Given CRC statistics, developing new strategies for early diagnosis and prevention is becoming an increasingly urgent task in modern medicine.

Physical examination, diagnostic imaging, endoscopic examination, biopsy analysis, and fecal occult blood testing are the main methods for diagnosing and detecting CRC. Currently, colonoscopy is the best method for early CRC detection [1]. However, the invasiveness of this procedure limits its widespread use.

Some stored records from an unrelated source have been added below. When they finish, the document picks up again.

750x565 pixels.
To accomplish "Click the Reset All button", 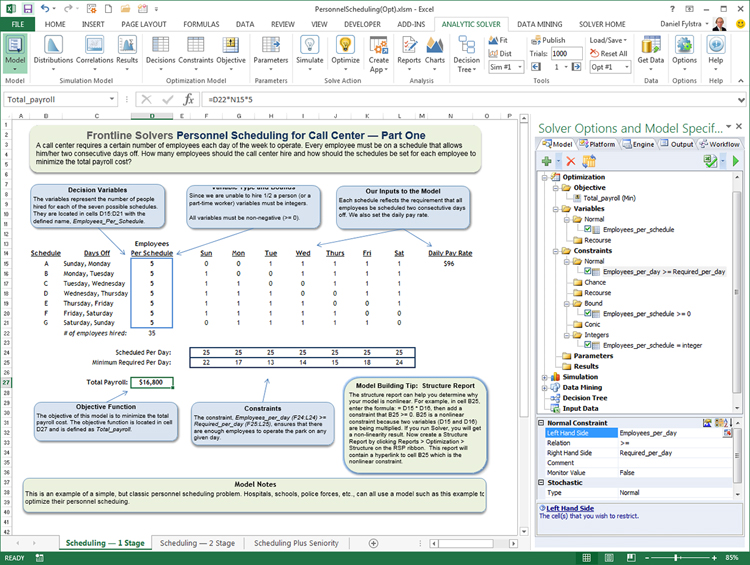I will coord(608,53).
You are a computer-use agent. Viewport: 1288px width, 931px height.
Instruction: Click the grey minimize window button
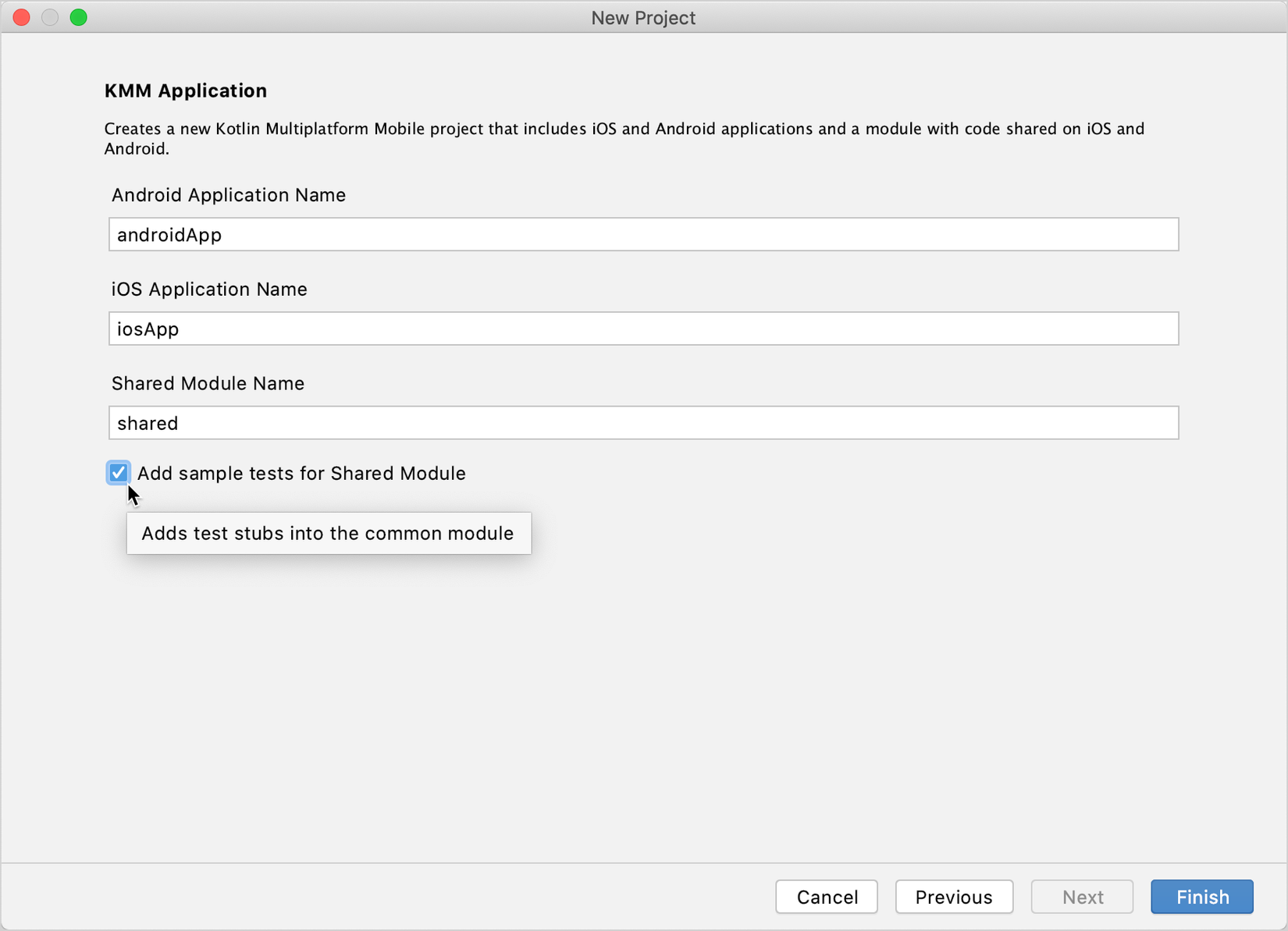[50, 17]
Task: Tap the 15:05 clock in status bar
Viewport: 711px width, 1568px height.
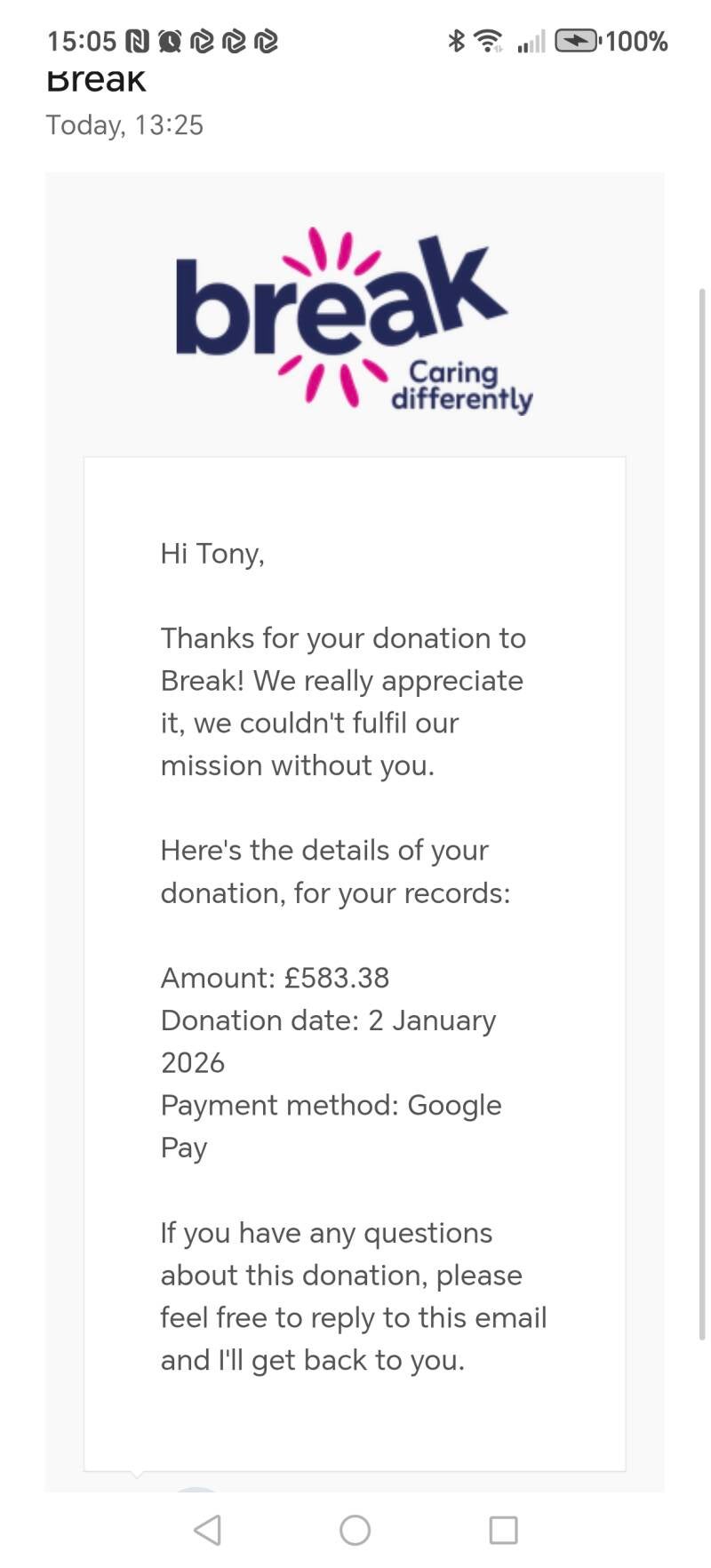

In the context of the presented data, the state of the intestinal microbiota can be considered as an alternative diagnostic and prognostic marker for CRC. Microbiota analysis can help in making a decision about the need for colonoscopy, as well as in determining the stage of the disease, the possibility of unfavorable development, outcome and metastasis formation [7, 9].

CONCLUSION

Non-invasive intestinal microbiota examination based on the "Driver-Passenger" model is a convenient and safe preventive method of primary diagnosis, increasing the likelihood of a positive outcome in case of detecting dysbiotic disturbances and identifying CRC through this screening. Its widespread use in medical practice can help reduce morbidity and mortality by increasing the flow of people willing to undergo screening. The development of such non-invasive diagnostic methods is a relevant socially significant direction.